You will be judged on your teamsmanship (or lack thereof)! :)
Obviously, some trading is impossible cross-realm, so these rules only apply where trading is possible.
The whole team must be civil and polite at all times. Raiding can be stressful, exciting, and sometimes frustrating, but team members must not allow that to turn into animosity, anger, or rudeness. If you feel this is unavoidable, and you are too angry or stressed to perform, whisper one of your raid leaders so you can step out temporarily or for the remainder of the raid.

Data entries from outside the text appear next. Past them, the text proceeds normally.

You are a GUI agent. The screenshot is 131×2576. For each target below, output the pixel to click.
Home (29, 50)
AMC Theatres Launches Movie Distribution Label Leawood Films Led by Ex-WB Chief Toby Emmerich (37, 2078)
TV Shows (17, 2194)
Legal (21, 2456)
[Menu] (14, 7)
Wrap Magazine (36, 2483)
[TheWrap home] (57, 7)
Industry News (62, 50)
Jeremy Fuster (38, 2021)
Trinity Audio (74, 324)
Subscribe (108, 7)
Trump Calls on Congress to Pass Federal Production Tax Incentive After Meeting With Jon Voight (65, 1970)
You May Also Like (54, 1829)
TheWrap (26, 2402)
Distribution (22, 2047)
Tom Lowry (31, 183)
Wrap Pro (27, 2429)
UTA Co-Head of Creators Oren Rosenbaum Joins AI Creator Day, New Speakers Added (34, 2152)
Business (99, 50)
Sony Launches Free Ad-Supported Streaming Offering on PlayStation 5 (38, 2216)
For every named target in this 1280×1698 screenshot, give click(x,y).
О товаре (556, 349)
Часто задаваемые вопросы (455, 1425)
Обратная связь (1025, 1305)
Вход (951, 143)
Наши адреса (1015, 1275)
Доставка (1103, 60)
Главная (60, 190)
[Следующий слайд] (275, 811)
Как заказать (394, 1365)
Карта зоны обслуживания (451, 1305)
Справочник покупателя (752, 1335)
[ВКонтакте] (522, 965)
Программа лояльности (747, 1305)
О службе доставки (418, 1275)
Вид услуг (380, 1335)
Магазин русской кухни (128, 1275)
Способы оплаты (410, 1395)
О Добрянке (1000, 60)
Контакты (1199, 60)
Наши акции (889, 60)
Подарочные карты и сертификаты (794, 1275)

We expect team members to come to raids prepared for the fights, both tactically and materially. That means knowing the fights we'll be tackling (by reading guides and watching videos, if you have no previous experience), having any add-ons installed that the team use, and having seals, flasks, potions, and runes ready before the start of the raid. We also expect everybody to make good use of potions (e.g. one pre-pull, and one mid-fight) and healing tonics.
During fights, team members are encouraged to speak up on voice comms about important mechanics as they are playing out, but debates and conversations must wait until after the fight. If you die, don’t forget that the rest of the team will likely still be concentrating, so the fewer distractions the better.
After a wipe, we tend to evaluate what happened, to see what we can do better on the next pull. Between fights, therefore, all team members are encouraged to make suggestions or give advice, if they noticed anything or anyone in particular need of improvement. That doesn’t mean shaming someone for their mistakes, but rather helping your teammates improve their skills.
All final strategic decisions rest with the raid council.
We raid for enjoyment and for the challenge of defeating difficult bosses. We’re not too interested in cheesing mechanics, and “we need higher DPS” will be our last solution to wiping. It is very rare for wipes to be caused solely by low DPS; the vast majority of wipes are caused by mistakes. We will not remove a well-playing (but low DPS) member, if there are still other people making critical mistakes. We want everyone in the team to improve and defeat bosses together, and that means everybody taking ownership of their own shortcomings.
We aim to accept people of all skill levels, and will give as much assistance as possible to assure that individuals can perform at the necessary skill level required for current progress. This might entail spending some time with a new member before they join a raid, helping them get up to speed, and will probably entail a few trial nights to see what might need to be worked on.
Removing someone from a raid, or the team itself, will only ever be a last resort, either for disciplinary reasons, or if that person is obviously and consistently preventing progress. That doesn’t mean we won’t give them another chance in the future, it just means more work will be needed to get them up to the required level of the team.